• Data listing
↓

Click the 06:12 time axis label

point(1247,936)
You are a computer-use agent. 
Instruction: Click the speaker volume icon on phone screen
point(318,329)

↑

• Required work
Your job is to give the listing again exactly as it was written.

• Response to this task
Click the 06:12 time axis label

point(1247,936)
You are a computer-use agent. 
Instruction: Click the speaker volume icon on phone screen
point(318,329)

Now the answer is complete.